Wednesday, February 1, 2012

Nasty StreamFS Bug

Several months ago I ran into a nasty bug in StreamFS. When the incoming data rate was too high StreamFS would crash with a flood of “Too many open files” exceptions. I took an initial approach to the problem and then dug deeper to find out it was fundamentally a timing bug -- although i’m still unsure about why the bug caused the problem.

Initial approach:
  • Call close() on all database connections.
  • Both in the MySQL driver and the MongoDB driver.
  • Make sure all HttpExchange objects are properly cleaned up after a response is sent.
  • Added a finally clause to the sendResponse() method in the Resource object code that assures the closing of the input/output streams and a final call to the exchange.close() method.
The code was spread all over the place, so it took a while to make sure I had “plugged every hole”, and there were many! So it wasn’t a completely wasted effort. It made the code base more stable, no question. However, the problem still occurred when I unleased the deluge of data coming onto the system.

The next couple of week I tried everything: tracers, logging, etc. Nothing was clearing this bug. So I finally decided to just dig through the datapath. Data is submitted, forwarded to the subscription engine and finally placed in MongoDB. I added in arbitrary delays and it turns out that’s what caused the problem. The process described above was entirely serialized:
  • Forward to subscribers
  • Save in database
With a delay of more than 100 ms between these two step and the incoming post rate at about 700 Kbps (with data size about 300 bytes per entry, so about 300 json documents per second), the process was not fast enough to send the reply and handle the next incoming document.

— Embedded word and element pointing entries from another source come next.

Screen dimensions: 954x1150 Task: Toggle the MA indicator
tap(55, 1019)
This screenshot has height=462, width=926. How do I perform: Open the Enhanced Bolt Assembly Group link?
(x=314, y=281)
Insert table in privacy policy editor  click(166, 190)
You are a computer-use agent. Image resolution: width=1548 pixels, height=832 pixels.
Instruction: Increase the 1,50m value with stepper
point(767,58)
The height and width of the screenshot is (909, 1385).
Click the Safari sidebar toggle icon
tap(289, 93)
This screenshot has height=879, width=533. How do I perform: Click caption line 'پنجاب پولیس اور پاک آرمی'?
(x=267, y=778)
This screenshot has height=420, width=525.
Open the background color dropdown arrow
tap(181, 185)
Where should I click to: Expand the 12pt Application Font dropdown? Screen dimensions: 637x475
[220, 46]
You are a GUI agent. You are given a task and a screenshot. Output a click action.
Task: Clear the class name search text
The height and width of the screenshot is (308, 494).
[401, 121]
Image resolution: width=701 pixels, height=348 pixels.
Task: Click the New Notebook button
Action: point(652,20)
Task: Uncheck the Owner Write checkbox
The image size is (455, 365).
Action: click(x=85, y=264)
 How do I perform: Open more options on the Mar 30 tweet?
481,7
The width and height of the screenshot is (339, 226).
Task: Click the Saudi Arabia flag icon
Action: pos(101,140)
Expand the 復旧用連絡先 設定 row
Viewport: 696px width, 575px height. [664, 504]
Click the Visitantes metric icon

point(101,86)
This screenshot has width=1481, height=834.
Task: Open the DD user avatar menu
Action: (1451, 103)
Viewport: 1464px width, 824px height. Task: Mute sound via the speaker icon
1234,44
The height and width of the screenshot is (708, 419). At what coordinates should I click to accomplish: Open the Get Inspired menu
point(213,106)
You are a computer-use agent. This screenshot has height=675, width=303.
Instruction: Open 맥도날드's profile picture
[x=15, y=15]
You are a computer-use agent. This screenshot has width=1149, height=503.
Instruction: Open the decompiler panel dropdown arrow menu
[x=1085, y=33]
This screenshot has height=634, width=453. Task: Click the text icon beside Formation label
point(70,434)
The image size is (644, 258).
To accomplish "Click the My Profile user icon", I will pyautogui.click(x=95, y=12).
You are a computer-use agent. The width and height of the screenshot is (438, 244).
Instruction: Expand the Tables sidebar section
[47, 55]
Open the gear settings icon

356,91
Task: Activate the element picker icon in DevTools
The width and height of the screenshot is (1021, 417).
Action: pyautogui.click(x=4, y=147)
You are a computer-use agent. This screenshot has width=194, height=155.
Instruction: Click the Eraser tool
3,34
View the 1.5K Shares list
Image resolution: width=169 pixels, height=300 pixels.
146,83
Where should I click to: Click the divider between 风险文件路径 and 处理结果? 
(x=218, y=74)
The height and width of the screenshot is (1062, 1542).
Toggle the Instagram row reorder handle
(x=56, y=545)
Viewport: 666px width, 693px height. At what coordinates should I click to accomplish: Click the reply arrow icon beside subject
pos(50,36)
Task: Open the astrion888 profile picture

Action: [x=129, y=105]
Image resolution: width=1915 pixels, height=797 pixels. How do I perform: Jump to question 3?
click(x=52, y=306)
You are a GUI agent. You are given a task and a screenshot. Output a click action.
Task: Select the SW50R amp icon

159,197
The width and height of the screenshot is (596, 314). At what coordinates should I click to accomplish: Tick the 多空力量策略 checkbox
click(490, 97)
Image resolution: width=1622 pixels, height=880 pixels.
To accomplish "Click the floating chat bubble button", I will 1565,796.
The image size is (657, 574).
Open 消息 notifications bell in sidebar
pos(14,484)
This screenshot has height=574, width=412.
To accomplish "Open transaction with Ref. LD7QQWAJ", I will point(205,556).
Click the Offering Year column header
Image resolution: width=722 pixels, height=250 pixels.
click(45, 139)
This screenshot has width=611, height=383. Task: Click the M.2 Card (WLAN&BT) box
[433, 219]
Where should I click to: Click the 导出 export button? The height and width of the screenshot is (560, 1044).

I created a separate task using a thread pool, to paralelize the subscription forwarding process and the database insertion process and the problem disappeared. There must be something in the underlying HttpExchange code in the com.sun.net.httpserver library that is causing some kind of problem with close never being called if the incoming data rate is too fast. In either case it fixed the bug and StreamFS is better for it.